→ **PROBLEM**:
Each record should be retyped word for word.

Segment Start: SOURCE DATA

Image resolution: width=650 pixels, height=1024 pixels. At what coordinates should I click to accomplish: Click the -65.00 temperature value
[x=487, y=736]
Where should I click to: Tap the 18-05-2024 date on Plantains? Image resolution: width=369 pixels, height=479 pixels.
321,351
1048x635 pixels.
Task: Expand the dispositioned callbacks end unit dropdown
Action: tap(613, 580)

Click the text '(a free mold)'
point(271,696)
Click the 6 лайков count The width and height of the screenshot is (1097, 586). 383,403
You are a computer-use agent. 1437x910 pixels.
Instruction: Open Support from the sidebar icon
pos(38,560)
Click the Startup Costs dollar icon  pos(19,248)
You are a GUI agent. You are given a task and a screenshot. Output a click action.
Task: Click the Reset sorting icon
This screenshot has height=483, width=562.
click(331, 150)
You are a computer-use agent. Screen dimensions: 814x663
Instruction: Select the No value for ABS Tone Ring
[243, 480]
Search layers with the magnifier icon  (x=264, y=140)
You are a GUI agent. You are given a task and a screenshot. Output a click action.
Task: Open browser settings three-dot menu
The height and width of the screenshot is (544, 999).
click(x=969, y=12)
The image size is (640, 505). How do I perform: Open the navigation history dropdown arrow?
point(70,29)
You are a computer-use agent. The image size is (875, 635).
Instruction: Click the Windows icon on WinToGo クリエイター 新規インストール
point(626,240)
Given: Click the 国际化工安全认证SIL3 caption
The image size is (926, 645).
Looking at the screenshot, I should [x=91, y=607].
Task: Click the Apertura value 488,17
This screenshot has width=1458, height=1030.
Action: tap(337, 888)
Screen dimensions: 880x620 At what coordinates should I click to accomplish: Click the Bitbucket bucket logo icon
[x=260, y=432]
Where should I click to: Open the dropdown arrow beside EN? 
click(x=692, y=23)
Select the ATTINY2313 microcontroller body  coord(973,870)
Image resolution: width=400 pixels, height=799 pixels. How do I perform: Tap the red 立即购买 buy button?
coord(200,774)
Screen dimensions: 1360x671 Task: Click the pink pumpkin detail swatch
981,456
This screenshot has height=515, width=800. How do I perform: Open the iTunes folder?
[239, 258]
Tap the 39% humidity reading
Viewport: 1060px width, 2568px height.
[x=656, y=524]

Segment End: SOURCE DATA

→ **ANSWER BOX**:
Image resolution: width=650 pixels, height=1024 pixels. At what coordinates should I click to accomplish: Click the -65.00 temperature value
[x=487, y=736]
Where should I click to: Tap the 18-05-2024 date on Plantains? Image resolution: width=369 pixels, height=479 pixels.
321,351
1048x635 pixels.
Task: Expand the dispositioned callbacks end unit dropdown
Action: tap(613, 580)

Click the text '(a free mold)'
point(271,696)
Click the 6 лайков count The width and height of the screenshot is (1097, 586). 383,403
You are a computer-use agent. 1437x910 pixels.
Instruction: Open Support from the sidebar icon
pos(38,560)
Click the Startup Costs dollar icon  pos(19,248)
You are a GUI agent. You are given a task and a screenshot. Output a click action.
Task: Click the Reset sorting icon
This screenshot has height=483, width=562.
click(331, 150)
You are a computer-use agent. Screen dimensions: 814x663
Instruction: Select the No value for ABS Tone Ring
[243, 480]
Search layers with the magnifier icon  (x=264, y=140)
You are a GUI agent. You are given a task and a screenshot. Output a click action.
Task: Open browser settings three-dot menu
The height and width of the screenshot is (544, 999).
click(x=969, y=12)
The image size is (640, 505). How do I perform: Open the navigation history dropdown arrow?
point(70,29)
You are a computer-use agent. The image size is (875, 635).
Instruction: Click the Windows icon on WinToGo クリエイター 新規インストール
point(626,240)
Given: Click the 国际化工安全认证SIL3 caption
The image size is (926, 645).
Looking at the screenshot, I should [x=91, y=607].
Task: Click the Apertura value 488,17
This screenshot has width=1458, height=1030.
Action: tap(337, 888)
Screen dimensions: 880x620 At what coordinates should I click to accomplish: Click the Bitbucket bucket logo icon
[x=260, y=432]
Where should I click to: Open the dropdown arrow beside EN? 
click(x=692, y=23)
Select the ATTINY2313 microcontroller body  coord(973,870)
Image resolution: width=400 pixels, height=799 pixels. How do I perform: Tap the red 立即购买 buy button?
coord(200,774)
Screen dimensions: 1360x671 Task: Click the pink pumpkin detail swatch
981,456
This screenshot has height=515, width=800. How do I perform: Open the iTunes folder?
[239, 258]
Tap the 39% humidity reading
Viewport: 1060px width, 2568px height.
[x=656, y=524]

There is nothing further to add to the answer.